Keep an Eye on Your Managerial Style
Let’s face it. Many people flee their jobs because of top management or the manager of their department The reasons are varied but include:
- Negative or disrespectful words, attitude or actions
- Micromanaging employees
- Employee favoritism/inequities
- Unreasonable workload or overtime demands
- Rigid rules with no room for flexibility
- Devaluing/disinterest in employees’ ideas or suggestions
- Lack of communication with about goals, procedural changes, and company rules (“But Mr. Smith, the last time you said to do it this way. Now I’ll have to do the whole project over again.”)
- Lack of praise for a job well done
Remember, always treat your employees the way you would want to be treated.
Employees need to feel that their work is meaningful and beneficial to their organization. Keep the fire lit under their internal motivators of purpose and passion. Do this in every way you can. Start by sharing testimonials you receive from customers, particularly when a customer names an employee by name. Post those great testimonials on your bulletin board, your company website, and social media pages. They not only validate your business, but they also show named employees that you are proud of their accomplishments. Consider setting up a rewards program to recognize outstanding performance by employees, or providing training courses that will improve employee’s job skills and let them move up to higher positions. And be sure to communicate your business’s future goals and how employees personally fit into and play an important part in conquering those goals. Recognition and praise go a long way in retaining your employees.
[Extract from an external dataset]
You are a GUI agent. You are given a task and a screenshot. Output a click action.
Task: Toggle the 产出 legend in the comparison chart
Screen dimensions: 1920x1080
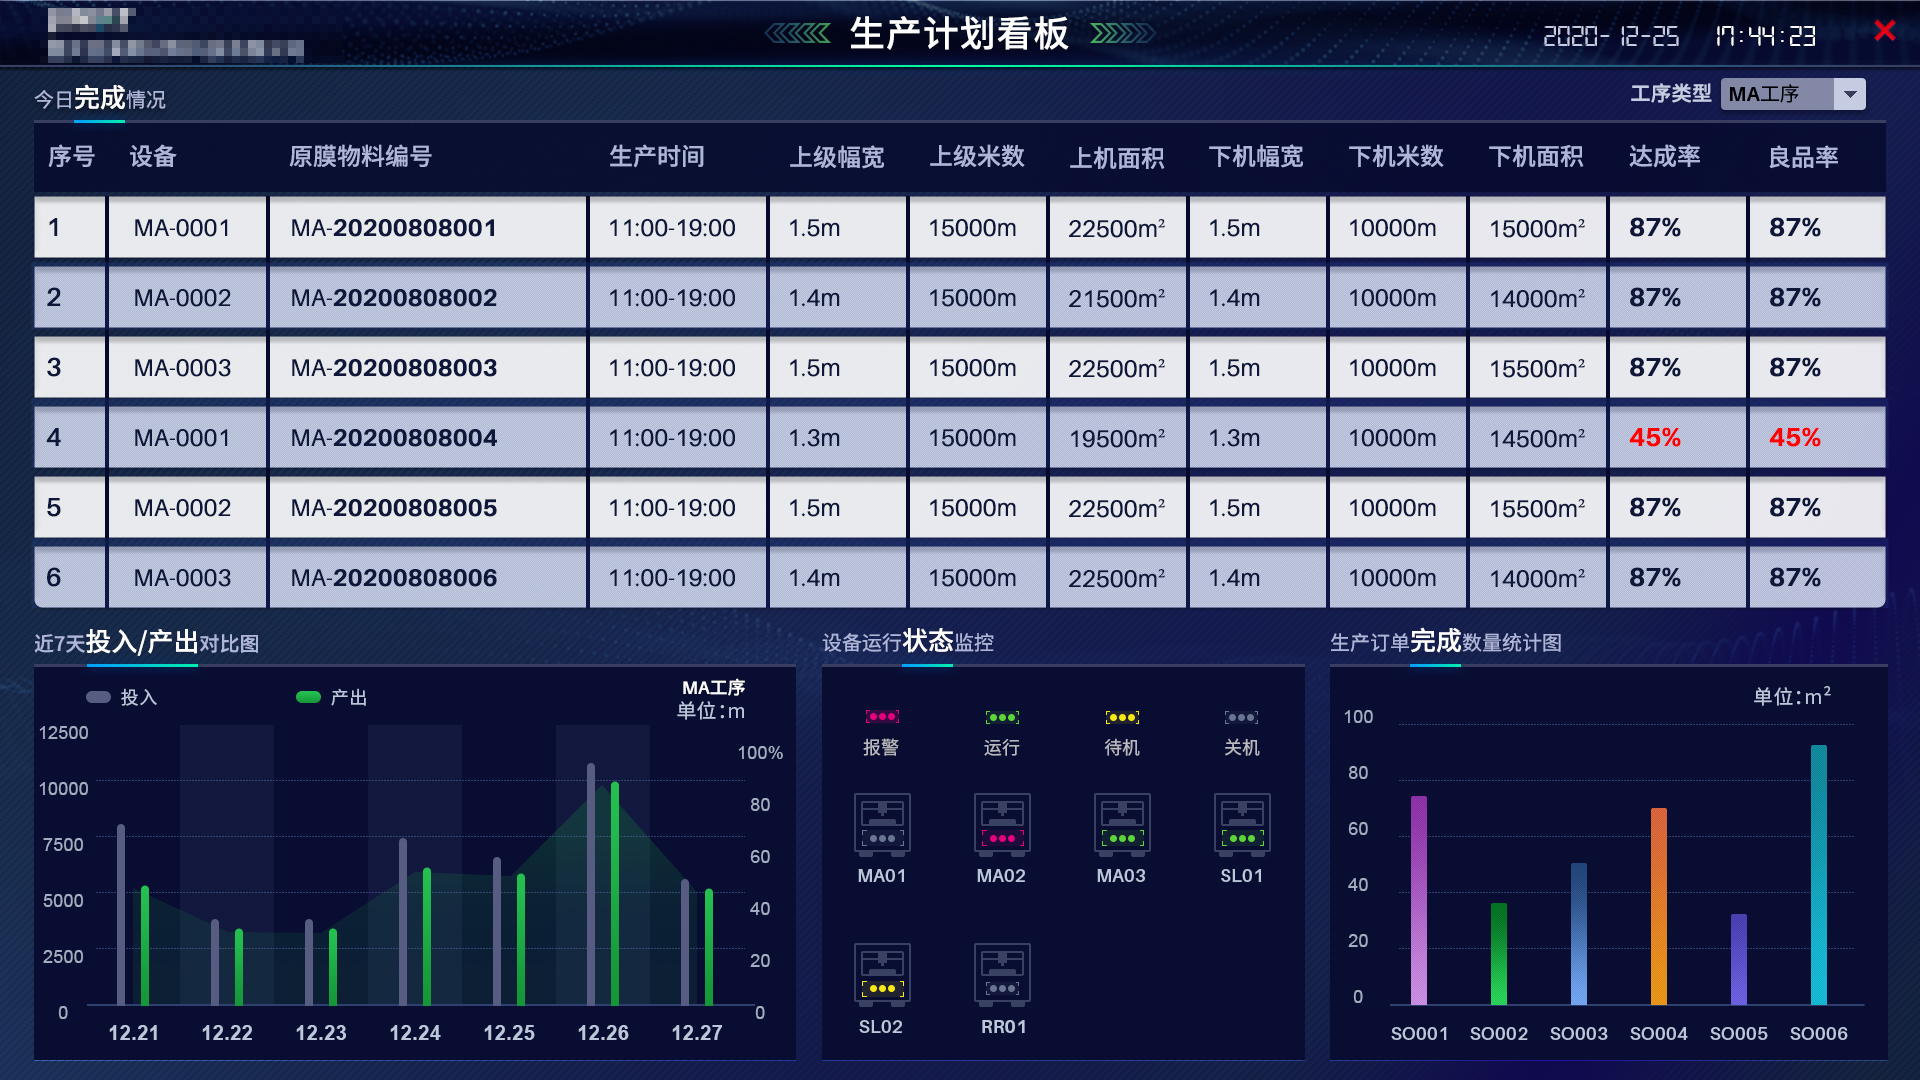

RELATED: What Really Motivates Employees
Develop a Sense of Fun and Community
It doesn’t hurt to lighten up now and then. Like the Proverb says, “all work and no play makes Jack a dull boy.” And hard work should certainly be rewarded on occasion.
Start some company traditions like a once-a-year “Food of All Nations Day” where people bring in dishes from their native lands. If funds allow, have an annual company picnic or holiday party. As a change of pace, have an occasional in-office “social” where you bring in 6-foot heroes sandwiches and salads to give everyone a free lunch, or perhaps provide ice cream and make-your-own-sundae fixings for an afternoon break.
Spruce Up Your Workplace Appearance
No one likes to work in an environment that’s dull and depressing. Look at your space as someone who has never seen it before. Is it cheerful to walk into, or does the office need to be repainted or re-carpeted? What about the break room? Would a few plants make the space seem more inviting? What about seasonal decorations?
Offer Flexible Work Arrangements
If possible, be flexible about the times of days your employees start or finish work. Could an employee who has to drop the kids at preschool start 15 minutes later each morning and work 15 minutes later in the afternoon? What about an employee who needs to leave an hour early? Could they start an hour early? Is there a way you could let employees work from home for a day or two if they have a sick child to care for? If a true emergency happens, do you let the employee know it’s ok to leave … and that you won’t dock their pay?
Flexibility in work arrangements can be as important as the rate of pay for some employees. It’s an inexpensive way for small businesses to build employee loyalty and trust and minimize employee turnover.